19. Bei der sogenannten Verletzung der Denkgesetze läßt sich nur eine Störung des Zusammenhangs der Vorstellungen mit der Sprache feststellen.

20. Die Entstehung metaphysischer Fiktionen ist nicht einfach durch die willkürliche Verbindung widersprechender Merkmale bedingt, dieselben sind nicht ausgedacht, sondern gehen (wie auch einige mathematische Begriffe) gesetzmäßig aus der vielseitigen Struktur der Denkgesetze, dank auch aus der psychischen Trägheit hervor.

21. Der metaphysische Symbolismus besitzt gemeinsame Züge mit dem sprachlichen, mathematischen und logischen Symbolismus.

22. Die Formen und der Inhalt der Erkenntnis haben getrennt überhaupt keinen Sinn und können auch nicht auseinander deduziert werden: die "reine Vernunft" und die "reine Erfahrung" sind für sich genommen zwei leere Fiktionen.
LITERATUR - Iwan Lapschin, Denkgesetze und Erkenntnisformen, Kant-Studien, Bd. 14, Berlin 1909
    Anmerkungen
    1) Mit Bezug auf die gleichnamige, in russischer Sprache erschienene Schrift des Verfassers (Privatdozent an der Universität St.

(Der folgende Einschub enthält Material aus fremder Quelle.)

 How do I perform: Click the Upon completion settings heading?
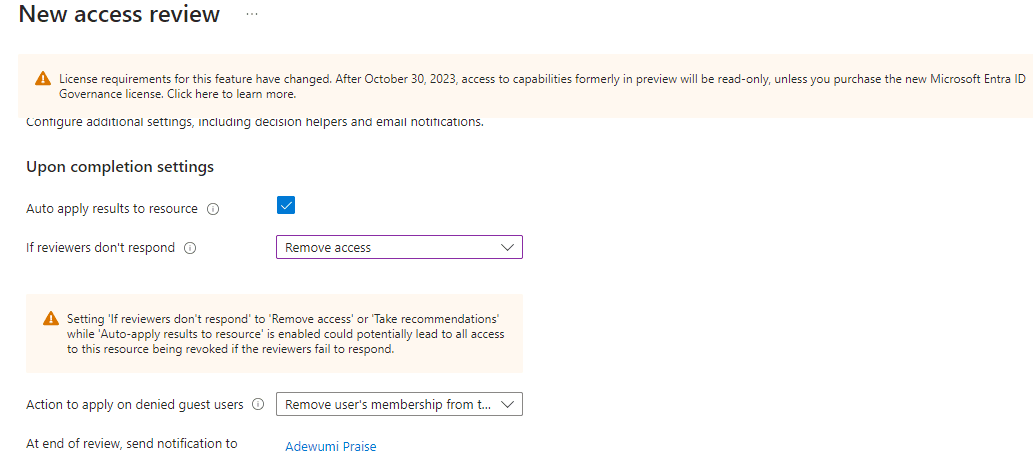click(120, 166)
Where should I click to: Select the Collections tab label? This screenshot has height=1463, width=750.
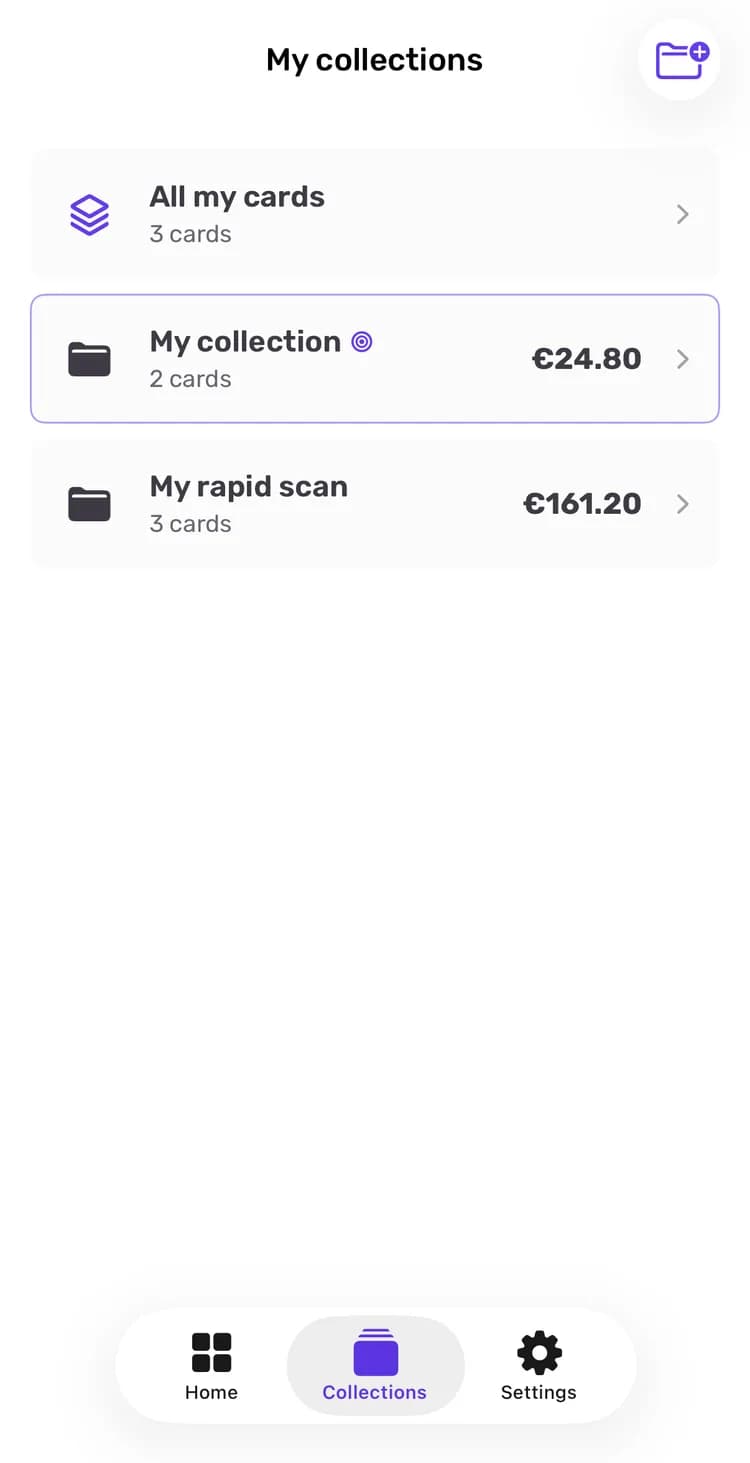tap(375, 1392)
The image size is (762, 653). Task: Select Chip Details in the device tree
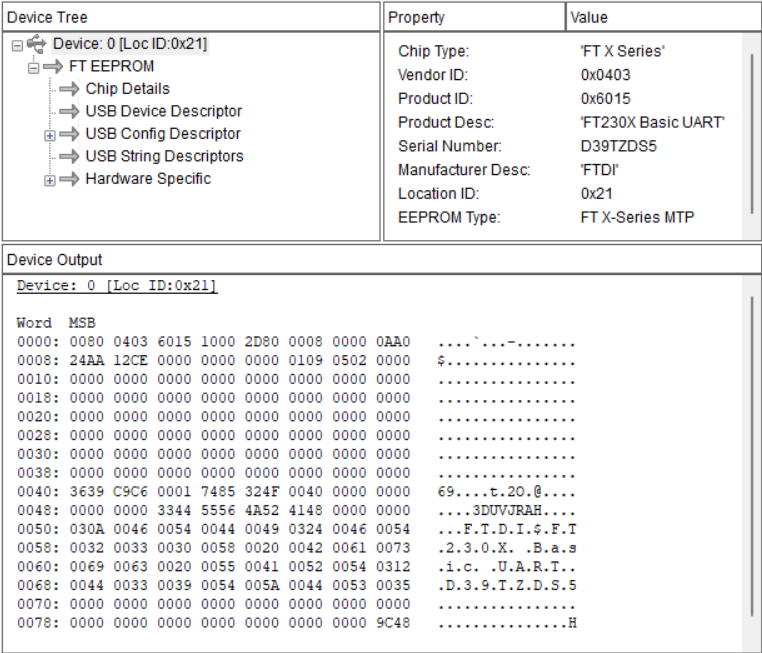point(127,89)
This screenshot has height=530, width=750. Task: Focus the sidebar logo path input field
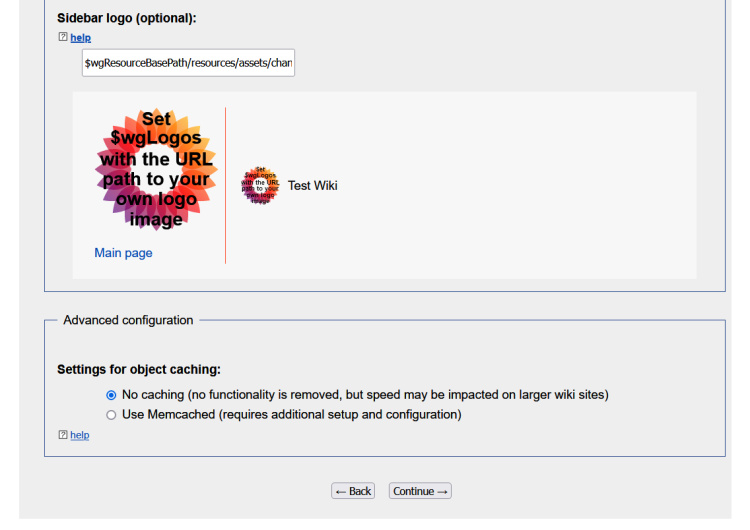point(188,63)
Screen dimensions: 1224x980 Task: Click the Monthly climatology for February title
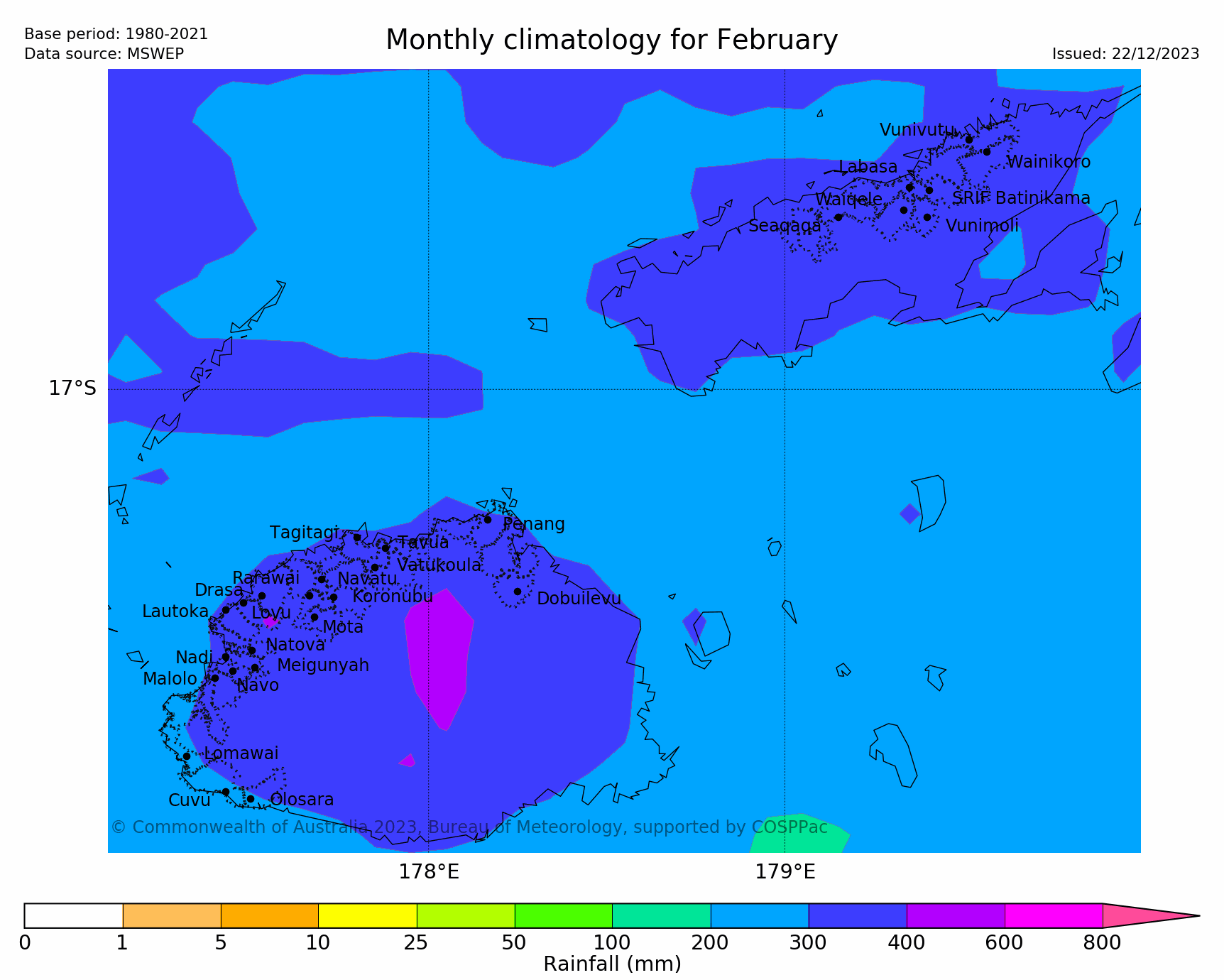pyautogui.click(x=611, y=40)
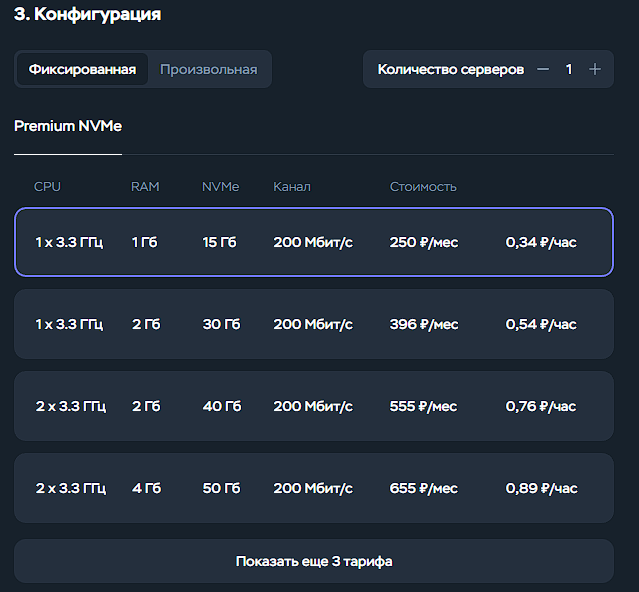Increase server count with plus icon
This screenshot has width=639, height=592.
(x=595, y=69)
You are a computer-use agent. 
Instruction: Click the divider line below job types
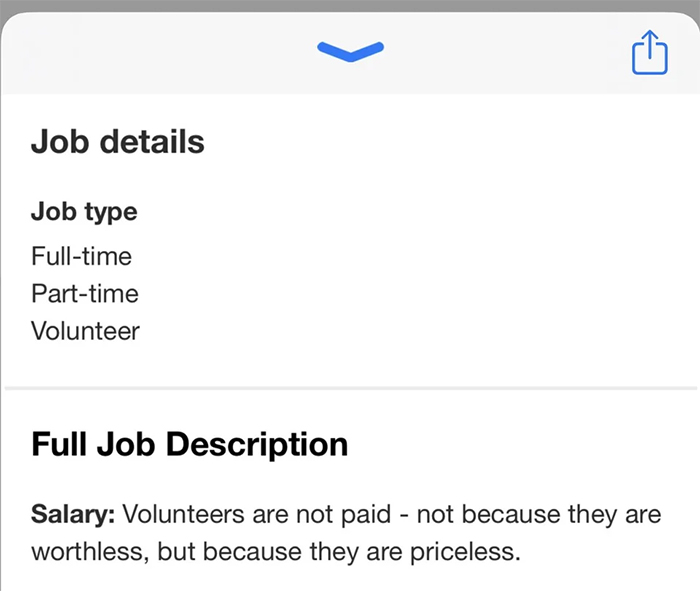(350, 387)
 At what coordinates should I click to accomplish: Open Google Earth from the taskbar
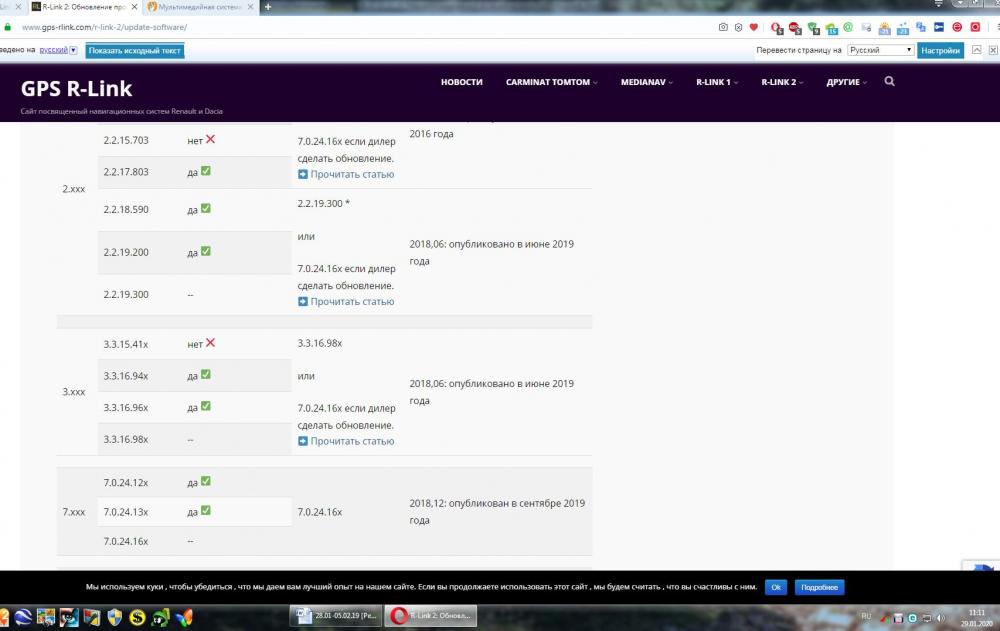[x=23, y=617]
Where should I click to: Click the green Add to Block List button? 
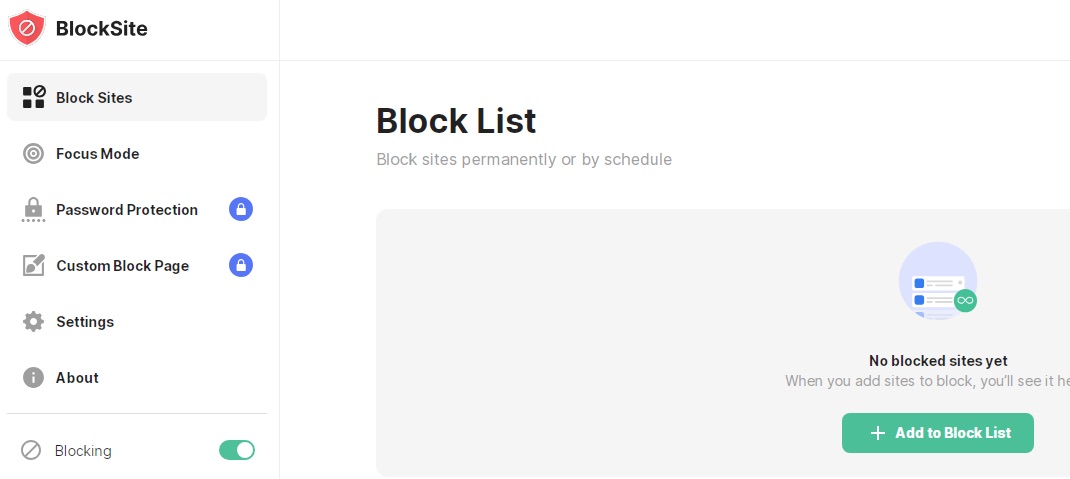[x=938, y=433]
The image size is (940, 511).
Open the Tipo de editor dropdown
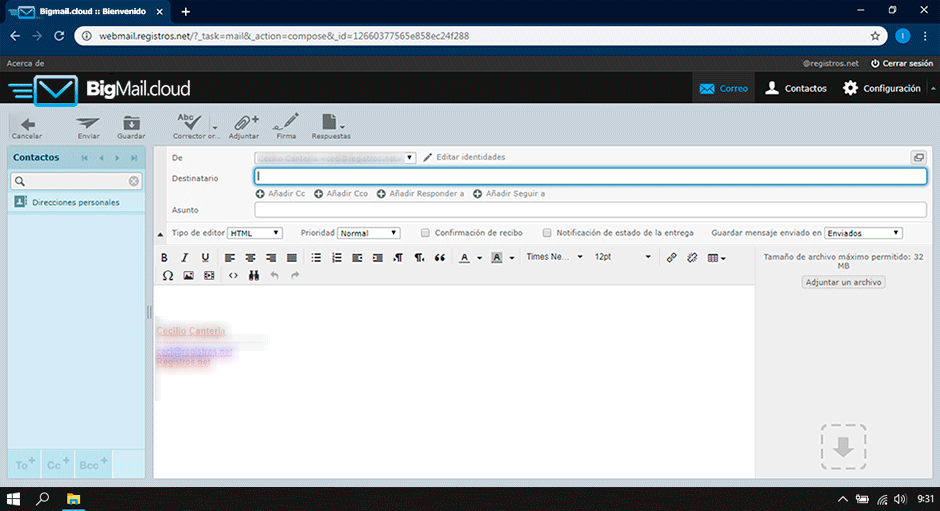pyautogui.click(x=255, y=233)
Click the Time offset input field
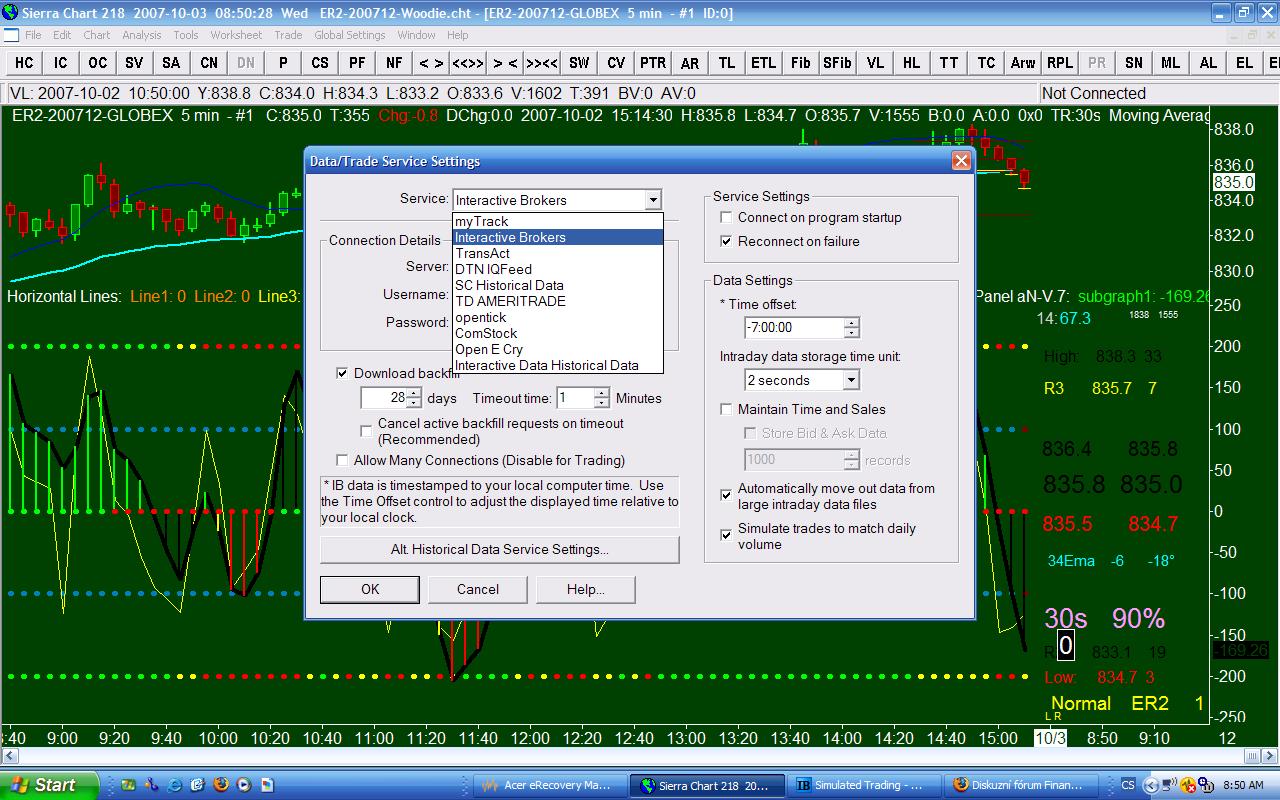The height and width of the screenshot is (800, 1280). pos(794,328)

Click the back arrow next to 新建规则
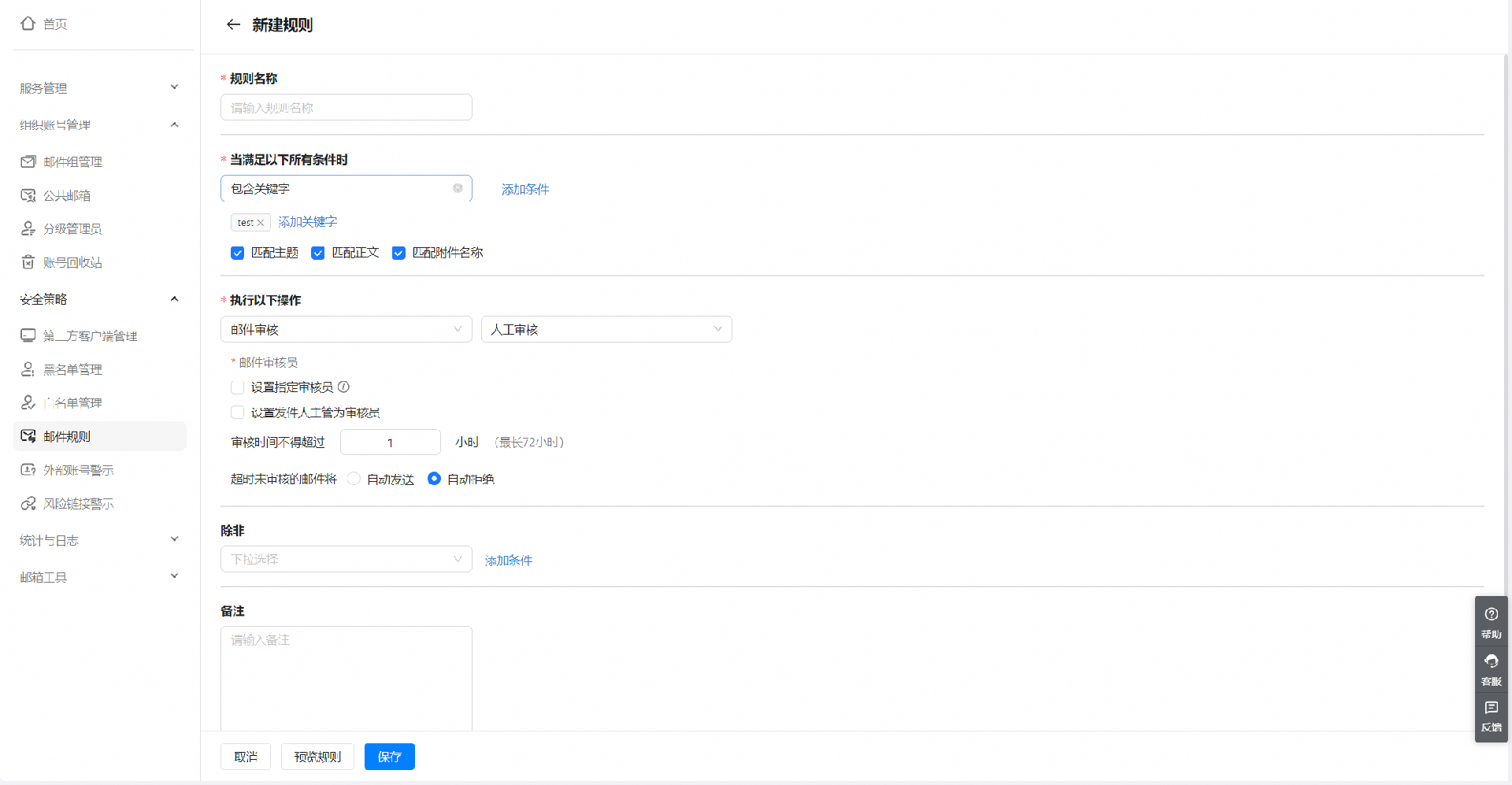[233, 24]
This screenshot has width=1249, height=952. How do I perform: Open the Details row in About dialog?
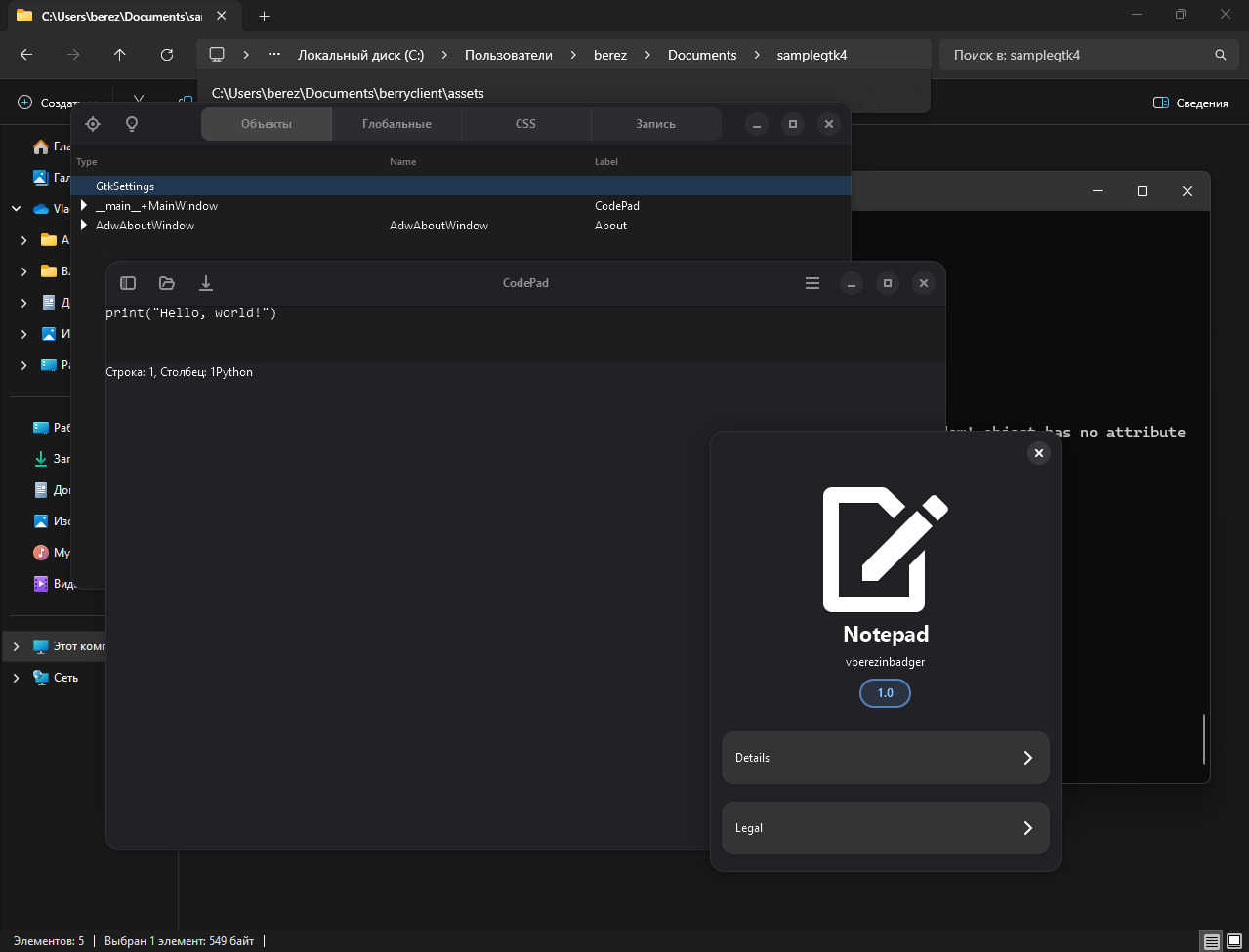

Petersburg). Diese Schrift (im Umfang von 270 Seiten) bildet den 80. Band der Berichte der Historisch-Philologischen Fakultät der Petersburger Universität. Von demselben Vertreter des Kritizismus sind außerdem noch folgende Schriften in russischer Sprache erschienen: Die philosophische Bedeutung der psychologischen Ansichten von William James (1906, 35 Seiten). - Über die Möglichkeit des ewigen Friedens in der Philosophie (1899, 10 Seiten). - Über die Feigheit im Denken. Ein Beitrag zur Psychologie des metaphysischen Denkens vom kritischen Standpunkt aus (1900, 64 Seiten). - Das Schicksal der kritischen Philosophen in England bis zum Jahr 1830. (Aufgrund der Sammlungen des britischen Museums geschrieben) (1901, 36 Seiten). - Das mystische Erkennen und der universelle Affekt. Eine psychologische Untersuchung der mystischen Ekstase vom kritischen Standpunkt aus (1904, 92 Seiten) - Eduard von Hartmann. Eine Darstellung der Metaphysik, Erkenntnistheorie und Psychologie Hartmanns und eine Würdigung desselben vom kritischen Standpunkt aus (1908, 48 Seiten) - Heinrich Gomperz' Pathempirismus (1908, 24 Seiten). - Heinrich Maiers Psychologie des emotionalen Denkens (1908, 35 Seiten). - Kant und die positiven Wissenschaften (Vom Zusammenhang der Philosophie Kants mit seinem Verdienst um die positive Wissenschaft) (1908, 24 Seiten).